Ponder struggles to lead Vikings in season opener

Published 3:19am Tuesday, September 10, 2013

Column: Notes from Nashville, by Andrew Dyrdal

I wrapped up one of my best friend’s bachelor parties on Sunday by watching the Vikings game at a sports bar near Vanderbilt University.

I sat with his fiancé and her father and brother-in-law — all Packers fans — and announced Adrian Peterson would score a touchdown on his first carry as the Vikings offense lined up to start their season.

I rejoiced as Peterson ran untouched into the end zone and was finally able to see first-hand the anguish on a Packers fan’s face as AP trotted in for a score.

I celebrated and bragged about my foresight by taking another bite of my cajun pepperoni pizza and was filled, just briefly, with the false hope that Peterson could carry us once again.
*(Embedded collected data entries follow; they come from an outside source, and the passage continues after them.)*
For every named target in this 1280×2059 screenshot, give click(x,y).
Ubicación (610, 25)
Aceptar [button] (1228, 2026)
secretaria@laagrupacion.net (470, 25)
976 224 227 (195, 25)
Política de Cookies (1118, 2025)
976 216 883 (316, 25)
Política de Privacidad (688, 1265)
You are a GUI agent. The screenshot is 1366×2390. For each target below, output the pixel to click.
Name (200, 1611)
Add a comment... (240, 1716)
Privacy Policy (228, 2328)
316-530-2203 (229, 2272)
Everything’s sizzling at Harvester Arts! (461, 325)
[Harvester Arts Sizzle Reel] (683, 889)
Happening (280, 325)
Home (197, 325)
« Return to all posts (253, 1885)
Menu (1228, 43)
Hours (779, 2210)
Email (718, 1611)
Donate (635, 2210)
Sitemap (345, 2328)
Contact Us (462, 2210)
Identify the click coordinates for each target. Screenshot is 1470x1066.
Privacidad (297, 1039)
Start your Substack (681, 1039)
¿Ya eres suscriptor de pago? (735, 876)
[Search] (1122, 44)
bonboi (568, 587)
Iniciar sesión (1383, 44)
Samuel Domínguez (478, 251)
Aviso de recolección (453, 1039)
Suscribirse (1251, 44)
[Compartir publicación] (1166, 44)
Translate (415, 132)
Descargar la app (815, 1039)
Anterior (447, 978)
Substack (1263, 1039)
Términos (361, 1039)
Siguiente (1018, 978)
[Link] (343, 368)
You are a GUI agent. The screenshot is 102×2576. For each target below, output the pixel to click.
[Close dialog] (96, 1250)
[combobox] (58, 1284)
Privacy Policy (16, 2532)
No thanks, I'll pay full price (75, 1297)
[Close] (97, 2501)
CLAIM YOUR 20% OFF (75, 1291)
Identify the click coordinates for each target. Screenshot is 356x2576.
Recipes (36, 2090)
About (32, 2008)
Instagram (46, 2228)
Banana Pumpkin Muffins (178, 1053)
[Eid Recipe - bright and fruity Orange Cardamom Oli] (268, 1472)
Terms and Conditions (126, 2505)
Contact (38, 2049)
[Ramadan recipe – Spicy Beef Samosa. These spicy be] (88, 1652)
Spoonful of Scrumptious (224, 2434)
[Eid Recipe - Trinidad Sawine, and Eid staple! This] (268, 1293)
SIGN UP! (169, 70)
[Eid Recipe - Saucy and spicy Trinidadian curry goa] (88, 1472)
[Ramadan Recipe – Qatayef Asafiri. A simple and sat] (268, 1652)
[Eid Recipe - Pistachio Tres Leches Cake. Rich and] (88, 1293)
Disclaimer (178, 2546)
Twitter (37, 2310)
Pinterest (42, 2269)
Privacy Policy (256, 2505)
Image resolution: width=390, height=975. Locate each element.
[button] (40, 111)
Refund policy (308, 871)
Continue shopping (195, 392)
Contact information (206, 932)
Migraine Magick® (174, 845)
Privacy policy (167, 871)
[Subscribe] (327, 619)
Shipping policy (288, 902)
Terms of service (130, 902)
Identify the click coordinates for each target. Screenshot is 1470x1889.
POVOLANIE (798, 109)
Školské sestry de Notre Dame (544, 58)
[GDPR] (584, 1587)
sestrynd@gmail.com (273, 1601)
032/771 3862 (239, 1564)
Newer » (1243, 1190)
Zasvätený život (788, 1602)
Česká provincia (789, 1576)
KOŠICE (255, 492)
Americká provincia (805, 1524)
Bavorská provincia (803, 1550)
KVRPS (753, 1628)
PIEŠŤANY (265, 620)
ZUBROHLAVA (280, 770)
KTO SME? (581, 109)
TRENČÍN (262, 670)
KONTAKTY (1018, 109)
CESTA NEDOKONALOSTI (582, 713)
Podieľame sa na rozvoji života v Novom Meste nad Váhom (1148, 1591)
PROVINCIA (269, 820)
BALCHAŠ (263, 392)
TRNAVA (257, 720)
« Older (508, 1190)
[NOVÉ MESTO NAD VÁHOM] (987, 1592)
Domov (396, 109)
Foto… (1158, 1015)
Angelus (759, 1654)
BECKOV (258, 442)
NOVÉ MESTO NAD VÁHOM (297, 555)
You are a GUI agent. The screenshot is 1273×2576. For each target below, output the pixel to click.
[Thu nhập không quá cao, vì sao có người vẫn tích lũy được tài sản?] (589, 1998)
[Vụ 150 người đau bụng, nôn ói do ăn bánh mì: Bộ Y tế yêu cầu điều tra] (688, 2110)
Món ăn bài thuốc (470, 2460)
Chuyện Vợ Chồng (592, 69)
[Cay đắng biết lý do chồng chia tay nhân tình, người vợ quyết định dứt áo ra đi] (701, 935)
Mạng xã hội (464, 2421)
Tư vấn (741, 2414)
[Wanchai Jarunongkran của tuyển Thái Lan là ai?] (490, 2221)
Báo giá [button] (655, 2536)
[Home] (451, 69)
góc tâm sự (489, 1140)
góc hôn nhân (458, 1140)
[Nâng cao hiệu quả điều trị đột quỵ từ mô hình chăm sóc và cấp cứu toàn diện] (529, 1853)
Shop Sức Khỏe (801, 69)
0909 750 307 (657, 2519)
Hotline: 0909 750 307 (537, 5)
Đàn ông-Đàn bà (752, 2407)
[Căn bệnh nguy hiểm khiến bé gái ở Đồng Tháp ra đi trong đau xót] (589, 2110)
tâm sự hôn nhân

Then Christian Ponder dropped back for his first pass.

The Vikings on Sunday reminded me that even if you have one of the best running backs in NFL history, quarterback is still the most important position on the field.

Ponder started his third season by throwing 18-for-28 for 236 yards, a touchdown and three costly interceptions in a 27-17 loss to the Lions at Ford Field.

He had his moments during the NFL’s opening weekend as he threw more passes downfield than we’re accustomed to seeing and connected on two long passes to Jerome Simpson, who had his best day as a Viking with seven receptions and 140 yards.

But on Ponder’s longer completions, his receivers need to get most of the credit as they shifted their bodies to make catches on slightly under- and over-thrown passes.

Like for much of last season, Ponder wasn’t accurate or poised under duress, and instead of throwing the football away as he was hit by Ndamukong Suh in the second quarter, he lofted a pass that led to his second interception and a Lions touchdown.

Ponder’s inability to make plays let the Lions focus solely on stopping Peterson and held him to just 15 yards on his next 17 carries.

The Vikings struggled in many aspects of the game, including on the offensive line and defense, two facets the team excelled at last season, but Ponder kept the offense without any hope of making a comeback with the third-worst passer rating in the NFL.

What’s most disturbing is he didn’t seem to care.

While only two running backs rushed for over 100 yards during Week 1, elite quarterbacks were leading their teams to dramatic victories.

Peyton Manning threw for an NFL-record seven touchdowns and no interceptions, and Colin Kaepernick racked up a career-high 416 yards passing in a win over the Packers.

Andrew Luck and Andy Dalton, who was drafted 23 spots behind Ponder, led the league with identical 79 percent completion percentages.

Ponder has a long way to go to live up to the expectations of a first-round quarterback. Until he gets there, it’s going to be a long season in Minneapolis.

Andrew Dyrdal’s column appears in the Tribune each Tuesday.